Closed AlexanderPico closed 6 years ago
There isn't documentation on xrefsBatch command yet, so its not clear. As I read it, you can mix source databases, but need a second column to identify the source of each id (which I don't think we have).
I guess we could guess the source on a line by line basis. For many databases, the pattern is specific enough but HGNC matches everything. It would have to be the lowest priority guess.
There is a batch method for mixed queries: http://www.bridgedb.org/swagger/#/ (see post /{organism}/xrefsBatch )
It requires knowing the datasource per ID, which for this use case we do!
Maybe if the user specifies "Mixed", then they could be prompted to specify another column containing the datasources? For example, open any WikiPathways into Cytoscape and you'll see the XrefDatasource providing datasource per row of XrefId. Then it's just a matter of constructing the POST body with the info from these two columns and then a single column of requested ID types should be returned.
Decided this was a use case specific to WikiPathways. Not going to impl here.

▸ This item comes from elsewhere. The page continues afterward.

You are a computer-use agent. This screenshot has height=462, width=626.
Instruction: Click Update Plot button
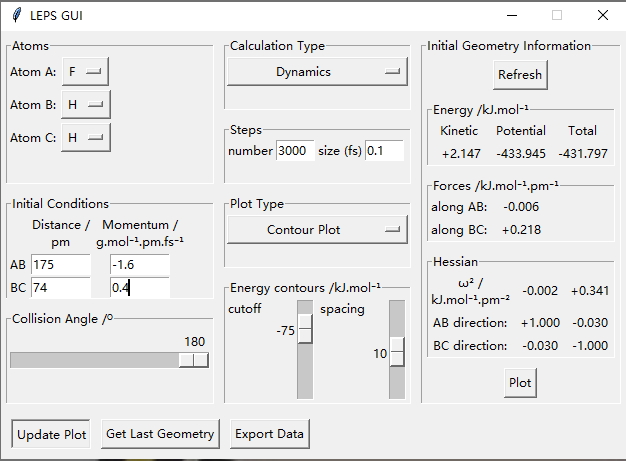pyautogui.click(x=51, y=434)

The next feature I'd like to see (and would use on a weekly basis) would be support for "mixed" or "unspecified" Map from datasource. That way I could map from a column with more than one ID type to a new column with a single type (i.e., ID unification). I could also map from a columns on unknown type to a new type.
In terms of implementation, can we add "unspecified" and then send in a batch query without specifying the source type? Nuno does this in Goliath, so there must be a way...